La vocazione e la missione dei giovani stanno a cuore di tutti perché sono il nostro futuro e sentiamo la responsabilità di accompagnarli, in modo leale e rispettoso, verso un protagonismo che costruisce sentieri di pace e di giustizia, di onestà e sviluppo integrale della persona, di coraggio di andare contro corrente.
Stare accanto ai giovani senza imporre scelte, stili di vita e comportamenti non è facile, ma entusiasmante se queste esigenze si trasformano in ascolto libero e in comprensione del nuovo apportatore di energie, a noi sconosciute o non condivise.
Ci sembra che oggi, con non mai, siamo chiamati ad accogliere i giovani, tendere a elaborare i loro messaggi, anche virtuali, a stupirci delle bellezze che sono in loro soffocate spesso da un sistema di vita che li rifiuta o li esaspera nelle attese.

• Dati di partenza:
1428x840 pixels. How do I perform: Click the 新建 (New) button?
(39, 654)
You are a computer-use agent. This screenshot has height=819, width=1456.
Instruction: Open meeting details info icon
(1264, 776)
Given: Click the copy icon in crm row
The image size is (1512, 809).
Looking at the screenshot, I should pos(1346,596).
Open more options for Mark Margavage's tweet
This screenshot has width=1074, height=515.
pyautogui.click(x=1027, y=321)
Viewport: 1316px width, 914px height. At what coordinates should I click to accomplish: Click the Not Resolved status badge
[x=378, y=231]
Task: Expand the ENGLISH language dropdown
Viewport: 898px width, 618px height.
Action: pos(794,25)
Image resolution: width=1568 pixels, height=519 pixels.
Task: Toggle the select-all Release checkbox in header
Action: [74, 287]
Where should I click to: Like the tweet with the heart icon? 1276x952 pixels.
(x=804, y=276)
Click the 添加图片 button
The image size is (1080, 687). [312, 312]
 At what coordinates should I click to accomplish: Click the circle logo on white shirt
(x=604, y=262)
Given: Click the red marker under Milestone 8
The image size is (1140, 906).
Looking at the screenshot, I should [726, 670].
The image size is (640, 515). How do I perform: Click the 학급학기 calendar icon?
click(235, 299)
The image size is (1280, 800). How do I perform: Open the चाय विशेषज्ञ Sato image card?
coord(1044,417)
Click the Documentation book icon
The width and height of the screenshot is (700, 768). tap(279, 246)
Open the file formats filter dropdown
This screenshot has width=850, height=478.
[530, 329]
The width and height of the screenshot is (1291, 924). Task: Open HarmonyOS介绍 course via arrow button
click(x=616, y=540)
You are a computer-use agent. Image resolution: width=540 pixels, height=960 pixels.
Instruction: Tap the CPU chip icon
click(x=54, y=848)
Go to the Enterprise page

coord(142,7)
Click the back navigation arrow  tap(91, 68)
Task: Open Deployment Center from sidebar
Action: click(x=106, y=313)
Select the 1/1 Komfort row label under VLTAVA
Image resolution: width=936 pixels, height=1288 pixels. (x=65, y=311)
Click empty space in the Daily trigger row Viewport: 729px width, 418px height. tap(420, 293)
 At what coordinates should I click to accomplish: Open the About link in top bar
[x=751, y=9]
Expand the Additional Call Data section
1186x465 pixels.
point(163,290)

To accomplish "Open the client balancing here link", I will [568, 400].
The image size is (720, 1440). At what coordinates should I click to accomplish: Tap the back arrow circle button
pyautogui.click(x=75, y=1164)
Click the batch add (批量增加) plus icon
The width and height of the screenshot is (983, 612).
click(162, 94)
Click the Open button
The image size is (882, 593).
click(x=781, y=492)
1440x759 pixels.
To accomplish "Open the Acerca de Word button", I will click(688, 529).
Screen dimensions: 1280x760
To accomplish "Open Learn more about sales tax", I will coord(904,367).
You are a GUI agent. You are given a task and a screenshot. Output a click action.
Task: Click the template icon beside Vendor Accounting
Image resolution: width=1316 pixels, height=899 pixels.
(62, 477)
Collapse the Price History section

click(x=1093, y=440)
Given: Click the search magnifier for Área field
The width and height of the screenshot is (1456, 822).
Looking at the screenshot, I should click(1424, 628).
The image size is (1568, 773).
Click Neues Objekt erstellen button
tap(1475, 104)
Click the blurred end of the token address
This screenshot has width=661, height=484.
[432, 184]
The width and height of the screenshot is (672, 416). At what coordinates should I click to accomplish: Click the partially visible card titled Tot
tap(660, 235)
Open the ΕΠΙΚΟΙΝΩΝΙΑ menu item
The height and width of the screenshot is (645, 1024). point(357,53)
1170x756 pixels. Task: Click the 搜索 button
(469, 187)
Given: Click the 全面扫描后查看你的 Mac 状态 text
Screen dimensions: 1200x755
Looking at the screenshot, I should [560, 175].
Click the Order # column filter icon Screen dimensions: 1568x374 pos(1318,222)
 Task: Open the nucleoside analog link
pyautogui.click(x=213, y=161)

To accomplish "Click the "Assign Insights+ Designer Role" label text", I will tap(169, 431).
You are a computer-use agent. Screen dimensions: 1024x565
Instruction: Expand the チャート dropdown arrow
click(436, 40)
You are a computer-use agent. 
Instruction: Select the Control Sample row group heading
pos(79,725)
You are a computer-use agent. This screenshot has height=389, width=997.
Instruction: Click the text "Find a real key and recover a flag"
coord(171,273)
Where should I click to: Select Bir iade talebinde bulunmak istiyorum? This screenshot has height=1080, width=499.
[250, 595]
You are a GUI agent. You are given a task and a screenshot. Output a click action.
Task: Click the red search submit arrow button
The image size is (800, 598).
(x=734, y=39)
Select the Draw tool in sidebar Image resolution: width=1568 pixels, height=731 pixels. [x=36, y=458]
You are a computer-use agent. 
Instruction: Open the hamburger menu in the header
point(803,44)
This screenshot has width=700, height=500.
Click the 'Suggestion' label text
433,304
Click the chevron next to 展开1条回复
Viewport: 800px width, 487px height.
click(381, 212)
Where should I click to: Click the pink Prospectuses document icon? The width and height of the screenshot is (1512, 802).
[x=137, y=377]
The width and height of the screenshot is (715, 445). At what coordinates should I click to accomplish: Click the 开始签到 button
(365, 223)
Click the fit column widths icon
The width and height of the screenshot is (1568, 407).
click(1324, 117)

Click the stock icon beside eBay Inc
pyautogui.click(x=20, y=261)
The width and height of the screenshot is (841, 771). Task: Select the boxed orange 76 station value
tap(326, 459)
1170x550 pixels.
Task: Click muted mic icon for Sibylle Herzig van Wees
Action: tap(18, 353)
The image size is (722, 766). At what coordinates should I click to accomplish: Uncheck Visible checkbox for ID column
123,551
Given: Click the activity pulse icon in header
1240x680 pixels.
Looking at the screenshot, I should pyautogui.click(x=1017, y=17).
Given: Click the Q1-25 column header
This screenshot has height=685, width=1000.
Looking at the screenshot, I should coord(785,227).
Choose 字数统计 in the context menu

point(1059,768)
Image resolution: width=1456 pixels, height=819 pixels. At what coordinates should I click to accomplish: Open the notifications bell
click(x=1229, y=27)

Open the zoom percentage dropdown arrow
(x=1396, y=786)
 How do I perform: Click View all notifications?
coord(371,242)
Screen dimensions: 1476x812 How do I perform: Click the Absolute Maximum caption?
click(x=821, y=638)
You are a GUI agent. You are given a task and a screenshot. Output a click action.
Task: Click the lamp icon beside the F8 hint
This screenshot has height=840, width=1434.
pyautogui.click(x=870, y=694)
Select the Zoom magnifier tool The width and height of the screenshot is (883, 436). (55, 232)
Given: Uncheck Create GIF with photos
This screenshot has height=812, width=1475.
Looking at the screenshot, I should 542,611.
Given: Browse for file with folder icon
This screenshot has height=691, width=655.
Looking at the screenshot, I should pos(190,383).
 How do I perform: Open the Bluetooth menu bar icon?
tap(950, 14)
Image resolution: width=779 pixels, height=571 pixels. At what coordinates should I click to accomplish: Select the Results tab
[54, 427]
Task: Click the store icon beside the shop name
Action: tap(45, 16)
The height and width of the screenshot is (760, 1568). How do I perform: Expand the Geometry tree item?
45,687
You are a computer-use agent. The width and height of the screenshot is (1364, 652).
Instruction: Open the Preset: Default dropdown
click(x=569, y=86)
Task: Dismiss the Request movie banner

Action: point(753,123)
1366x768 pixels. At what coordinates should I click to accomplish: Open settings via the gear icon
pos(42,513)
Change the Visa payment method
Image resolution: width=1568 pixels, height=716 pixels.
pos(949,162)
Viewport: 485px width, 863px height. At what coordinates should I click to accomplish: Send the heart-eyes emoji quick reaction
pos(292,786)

• Consegna: Puoi ricopiare parola per parola il brano sui giovani da "La vocazione e" fino a "esaspera nelle attese." compreso? L'elenco non ha alcun legame con il brano.

• Risultato:
La vocazione e la missione dei giovani stanno a cuore di tutti perché sono il nostro futuro e sentiamo la responsabilità di accompagnarli, in modo leale e rispettoso, verso un protagonismo che costruisce sentieri di pace e di giustizia, di onestà e sviluppo integrale della persona, di coraggio di andare contro corrente.
Stare accanto ai giovani senza imporre scelte, stili di vita e comportamenti non è facile, ma entusiasmante se queste esigenze si trasformano in ascolto libero e in comprensione del nuovo apportatore di energie, a noi sconosciute o non condivise.
Ci sembra che oggi, con non mai, siamo chiamati ad accogliere i giovani, tendere a elaborare i loro messaggi, anche virtuali, a stupirci delle bellezze che sono in loro soffocate spesso da un sistema di vita che li rifiuta o li esaspera nelle attese.